Il candidato de La République en Marche, di fronte all’attitudine fin troppo remissiva della sua avversaria, è apparso dunque molto sicuro di sé (fin troppo) mettendo il turbo su temi su cui è apparso notevolmente più competente: economia, Europa, relazioni internazionali e guerra in Ucraina. Sulla politica estera, Emmanuel Macron ha poi affondato il colpo accusando Marine Le Pen di dipendere dal potere russo e da Vladimir Putin. “Non ci si può fidare di un candidato legato al potere e alle banche russe. Il tuo partito ha appoggiato l’annessione della Crimea”, le ha detto senza mezzi termini e senza che lei riuscisse davvero a controbattere. Imbarazzante e balbettante per oltre un’ora la Le Pen, quasi irriconoscibile nella veste di candidata dimessa, politicamente corretta, rispettosa dell’avversario. Una strategia? Vedremo se pagherà ma intanto la twittosfera (ed i social) hanno già decretato il vincitore: Macron che a momenti è apparso talmente sicuro di sé da sfociare nell’aggressività e nelle continue interruzioni della parola del suo avversario che spesso non riusciva a finire facilmente anche frasi semplici (è stato più volte richiamato all’ordine dai giornalisti che mediavano il dibattito).
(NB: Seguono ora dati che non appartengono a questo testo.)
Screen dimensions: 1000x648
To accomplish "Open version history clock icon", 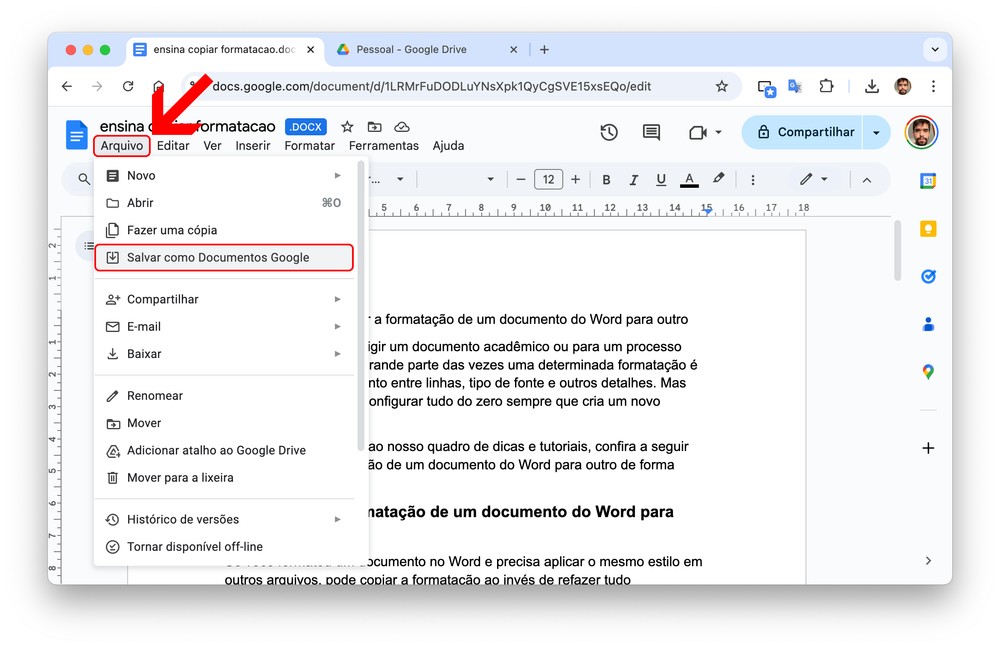I will 609,132.
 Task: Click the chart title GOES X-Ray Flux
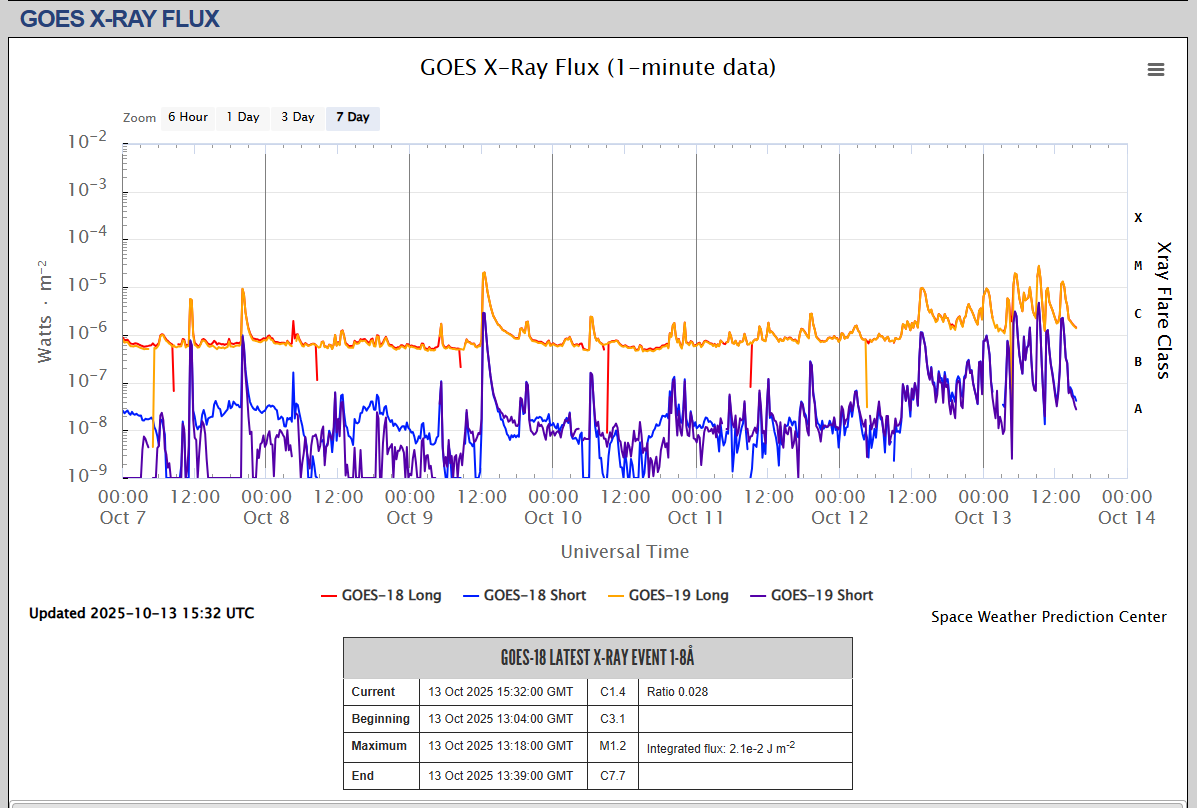coord(598,67)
Anche i sondaggi confortano l’impressione globale di social e giornali: secondo un sondaggio Elabe realizzato per BFMTV alla fine del dibattito, il 59% dei francesi ha trovato convincente Macron, solo il 39% la Le Pen.
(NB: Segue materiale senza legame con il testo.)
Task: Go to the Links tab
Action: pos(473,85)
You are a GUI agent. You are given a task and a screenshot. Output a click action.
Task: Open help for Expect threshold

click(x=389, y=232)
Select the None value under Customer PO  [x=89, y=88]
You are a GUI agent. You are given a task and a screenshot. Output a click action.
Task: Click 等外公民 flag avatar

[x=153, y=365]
Marine Le Pen però è un po’ come un dinosauro sornione (esattamente come il padre Jean-Marie Le Pen fondatore del Front National e torturatore di algerini nell’allora colonia francese d’Algeria). Nel momento in cui il dibattito si è diretto su temi cari alla storia del Front National – e del suo maquillage politico Rassemblement National – si è risvegliata dal torpore ed ha cominciato a sputare fuoco. In quel momento, come si dice in gergo calcistico, è iniziata un’altra partita. Ma a quel punto era oramai troppo tardi, la maggior parte degli ascoltatori era già a letto. Forse sarà un bene o forse no ma bisogna comunque tenere a mente che quello che dice Marine Le Pen (quando non farfuglia, balbetta o sorride) è oltremodo inquietante. Su temi come immigrazione, Islam, sicurezza e sovranità nazionale il suo resta un programma di estrema destra, un programma pericoloso che porterebbe la Francia dritto fuori dall’Europa e che occorre comunque respingere in ogni modo. La scelta è come quella che capitò ai francesi nel 2017 o nel lontano 2002 (con il padre Jean-Marie e Chirac). Padella o brace, incudine o martello. Comunque vada ci si farà del male ma almeno si avrà evitato l’abisso.